The importance of education for Aboriginal children

Building Schools

Young People Wanting to go to School
Western Influences has worked at multiple levels within the education sector.

This work includes building five literacy and numeracy schools in a remote region in Western Australia.  The region had a prevalence of youth suicide as a result of young people believing they had no future, particularly amongst the Indigenous population.  The schools were built specifically to improve Indigenous education outcomes, which then opened up opportunities for employment on graduation.  Not only were the young people engaged in the schools’ programs, the parents were too.  One outstanding success is a mother of six young children who was fearful of entering the school grounds as a result of negative childhood experiences.  By the end of the second year of opening, the mother was employed as a teacher’s aide and awarded a scholarship for further study.

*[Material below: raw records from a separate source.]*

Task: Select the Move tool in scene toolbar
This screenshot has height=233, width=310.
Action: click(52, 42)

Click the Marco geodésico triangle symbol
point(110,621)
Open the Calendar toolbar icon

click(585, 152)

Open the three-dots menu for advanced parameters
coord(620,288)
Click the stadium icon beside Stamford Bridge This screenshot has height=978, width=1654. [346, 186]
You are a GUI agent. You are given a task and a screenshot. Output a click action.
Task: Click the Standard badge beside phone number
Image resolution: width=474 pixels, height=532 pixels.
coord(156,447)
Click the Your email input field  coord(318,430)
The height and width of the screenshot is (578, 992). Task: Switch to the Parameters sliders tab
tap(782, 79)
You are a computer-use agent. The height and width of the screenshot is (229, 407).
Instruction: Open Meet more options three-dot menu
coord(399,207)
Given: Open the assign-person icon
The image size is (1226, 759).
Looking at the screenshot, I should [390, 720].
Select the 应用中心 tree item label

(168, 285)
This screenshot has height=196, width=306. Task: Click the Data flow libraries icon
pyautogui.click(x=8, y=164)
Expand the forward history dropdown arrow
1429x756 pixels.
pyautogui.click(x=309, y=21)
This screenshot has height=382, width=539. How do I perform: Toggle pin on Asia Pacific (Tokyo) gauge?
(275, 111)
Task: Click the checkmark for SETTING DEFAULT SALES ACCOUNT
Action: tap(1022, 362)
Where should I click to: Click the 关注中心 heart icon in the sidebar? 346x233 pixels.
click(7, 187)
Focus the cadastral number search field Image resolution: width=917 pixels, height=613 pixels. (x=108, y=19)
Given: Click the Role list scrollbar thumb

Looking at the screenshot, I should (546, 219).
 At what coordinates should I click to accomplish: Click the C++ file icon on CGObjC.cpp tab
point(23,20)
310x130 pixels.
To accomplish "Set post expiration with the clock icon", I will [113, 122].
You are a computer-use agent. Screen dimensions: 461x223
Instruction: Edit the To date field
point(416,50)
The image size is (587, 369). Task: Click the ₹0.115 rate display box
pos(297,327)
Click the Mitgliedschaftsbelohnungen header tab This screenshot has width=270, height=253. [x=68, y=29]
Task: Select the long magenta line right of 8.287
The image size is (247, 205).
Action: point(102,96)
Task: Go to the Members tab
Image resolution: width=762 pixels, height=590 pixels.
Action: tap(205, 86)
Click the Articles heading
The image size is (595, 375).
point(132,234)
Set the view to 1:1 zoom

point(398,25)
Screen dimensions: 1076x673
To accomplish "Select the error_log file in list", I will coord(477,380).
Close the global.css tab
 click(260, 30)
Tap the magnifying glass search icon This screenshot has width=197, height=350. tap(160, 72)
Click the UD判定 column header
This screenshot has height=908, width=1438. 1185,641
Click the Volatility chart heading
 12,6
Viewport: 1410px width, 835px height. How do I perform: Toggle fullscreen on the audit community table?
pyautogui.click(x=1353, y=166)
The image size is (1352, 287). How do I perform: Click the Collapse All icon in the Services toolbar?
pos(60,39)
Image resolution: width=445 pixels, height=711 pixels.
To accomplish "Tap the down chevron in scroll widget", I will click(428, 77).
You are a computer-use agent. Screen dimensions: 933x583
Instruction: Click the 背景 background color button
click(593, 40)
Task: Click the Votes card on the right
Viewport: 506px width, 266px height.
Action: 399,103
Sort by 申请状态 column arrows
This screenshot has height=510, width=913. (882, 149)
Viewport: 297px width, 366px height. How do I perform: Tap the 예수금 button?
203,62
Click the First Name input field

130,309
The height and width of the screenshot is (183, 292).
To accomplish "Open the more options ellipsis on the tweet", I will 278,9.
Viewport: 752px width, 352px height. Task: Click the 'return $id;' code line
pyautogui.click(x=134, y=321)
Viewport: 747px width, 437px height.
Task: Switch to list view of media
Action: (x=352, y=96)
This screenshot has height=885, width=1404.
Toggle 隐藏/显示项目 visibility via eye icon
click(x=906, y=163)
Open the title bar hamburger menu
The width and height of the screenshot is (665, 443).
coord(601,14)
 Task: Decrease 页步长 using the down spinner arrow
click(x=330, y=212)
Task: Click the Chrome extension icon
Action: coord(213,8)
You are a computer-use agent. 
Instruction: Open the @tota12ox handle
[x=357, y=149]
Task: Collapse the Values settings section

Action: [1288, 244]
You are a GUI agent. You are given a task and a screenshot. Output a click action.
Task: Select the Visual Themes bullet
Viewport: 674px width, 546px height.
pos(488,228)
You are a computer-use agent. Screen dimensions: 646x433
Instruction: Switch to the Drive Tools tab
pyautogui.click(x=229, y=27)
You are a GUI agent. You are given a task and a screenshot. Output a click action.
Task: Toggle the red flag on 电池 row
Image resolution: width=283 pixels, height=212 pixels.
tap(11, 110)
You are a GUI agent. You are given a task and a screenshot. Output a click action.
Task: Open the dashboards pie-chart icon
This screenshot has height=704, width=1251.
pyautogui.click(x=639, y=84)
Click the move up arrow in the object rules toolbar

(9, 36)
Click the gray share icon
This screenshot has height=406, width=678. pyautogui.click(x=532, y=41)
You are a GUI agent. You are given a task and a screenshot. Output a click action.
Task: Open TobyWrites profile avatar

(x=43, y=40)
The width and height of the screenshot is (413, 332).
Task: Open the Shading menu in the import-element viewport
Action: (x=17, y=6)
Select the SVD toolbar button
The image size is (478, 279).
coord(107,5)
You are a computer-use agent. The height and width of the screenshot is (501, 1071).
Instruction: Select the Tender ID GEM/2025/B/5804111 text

Becoming a member of a school Board caused the creation of innovative, environmentally friendly classrooms in a Western Australian primary school.  The school was growing beyond its infrastructure capabilities as a result of double-streaming in response to increasing demand for enrolments.  The classrooms were designed to harness passive lighting, heating and cooling; minimise noise from a nearby highway; protect the heritage and fit with the existing federation style buildings; and, leverage funding from the Australian Government’s Building the Education Revolution policy.  Fundamental to the success of this project was the safety of the children during construction.

We developed an innovative vocational education program for students at risk of disengaging from school.  This involved getting two international companies, one in retail furniture and furnishings and one in transport and logistics, to open their systems for use by the students participating in the program.  The students created virtual businesses, modelled off the two contributing companies, and learned how to trade with each other.  This included setting up systems to manage an entire supply chain, from sourcing input for manufacturing to retail distribution.  The students graduated with the capacity to open their own businesses.